Sometimes I Get a Little Misty
So I just watched Howard Dean on the George Stephanopolous show from over at Crooks and Liars and I went back to the summer of 2003, when Amy and I were here in Florida, I having just finished my MFA at Arkansas and about to embark on a trip across the country to San Francisco to begin my Stegner time. We were frustrated with the world of politics, and my blog life extended basically to reading Eric Alterman when I thought about it. (Man, if you knew the hours I spend these days, and I've actually cut back!)
We were sitting in her parents' tv room, talking about presidential candidates, but we didn't really know anything, so we just googled and found out who was running, and Dean's name came up. I remembered his civil unions bill and we liked that so we looked farther (even then we knew we weren't Lieberman types), and we discovered a whole lot more, particularly his bluntness, so much so that we donated money to his campaign--a first for either of us. We eventually bought yard signs and put them in the windows of our vehicles for the cross country trip. I have film photos, but nothing digital, alas.
So why am I reminiscing? Dean was in full effect on Stephanapolous today--blunt, straightforward, and unapologetically Democratic. When asked about William Jefferson's situation--if he's indicted for bribery, should he step down--Dean said "Yes," and nothing else.
Now growing up outside of New Orleans, it was hard not to hear of William Jefferson. He's had questions of impropriety dog him since I was a teenager, so it's no surprise that he's in trouble now. He reminds me of your basic machine politician, frankly--nothing more than basic greed at play here. But hearing Dean say that he needs to go if he's dirty--no equivocation, no hemming or hawing--was beautiful.

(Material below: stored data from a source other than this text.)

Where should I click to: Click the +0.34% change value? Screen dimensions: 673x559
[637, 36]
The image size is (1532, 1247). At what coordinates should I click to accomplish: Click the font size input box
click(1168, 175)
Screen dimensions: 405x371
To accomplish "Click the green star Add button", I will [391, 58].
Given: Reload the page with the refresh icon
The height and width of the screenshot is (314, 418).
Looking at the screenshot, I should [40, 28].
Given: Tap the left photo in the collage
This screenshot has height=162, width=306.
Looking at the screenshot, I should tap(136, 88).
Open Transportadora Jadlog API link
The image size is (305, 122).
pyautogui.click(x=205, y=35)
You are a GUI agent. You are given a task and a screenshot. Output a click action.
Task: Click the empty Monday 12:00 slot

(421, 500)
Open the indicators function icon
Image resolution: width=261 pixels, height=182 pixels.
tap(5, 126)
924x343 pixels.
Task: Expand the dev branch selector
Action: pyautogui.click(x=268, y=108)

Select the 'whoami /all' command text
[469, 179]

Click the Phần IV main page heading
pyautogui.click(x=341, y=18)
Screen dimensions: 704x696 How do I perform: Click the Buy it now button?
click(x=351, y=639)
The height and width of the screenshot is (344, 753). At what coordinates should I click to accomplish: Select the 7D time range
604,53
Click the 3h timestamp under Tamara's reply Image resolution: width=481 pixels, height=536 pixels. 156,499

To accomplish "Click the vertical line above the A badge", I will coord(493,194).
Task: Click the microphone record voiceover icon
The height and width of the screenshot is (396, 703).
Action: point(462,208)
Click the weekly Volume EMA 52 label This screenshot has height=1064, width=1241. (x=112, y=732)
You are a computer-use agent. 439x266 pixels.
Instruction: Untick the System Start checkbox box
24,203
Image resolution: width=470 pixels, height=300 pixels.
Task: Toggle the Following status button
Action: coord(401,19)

I'm no naif--I know that most politicians are only as honest as their opportunities, so while Dean may make the requisite claims that Democrats will clean up Washington (and may even believe them, for all I know), nothing will really change--but it's still really nice to hear a politician say that a dirty member of his own party ought to go. And since all we're really left with, politically speaking, is style rather than substance, I'll take what little style I can get.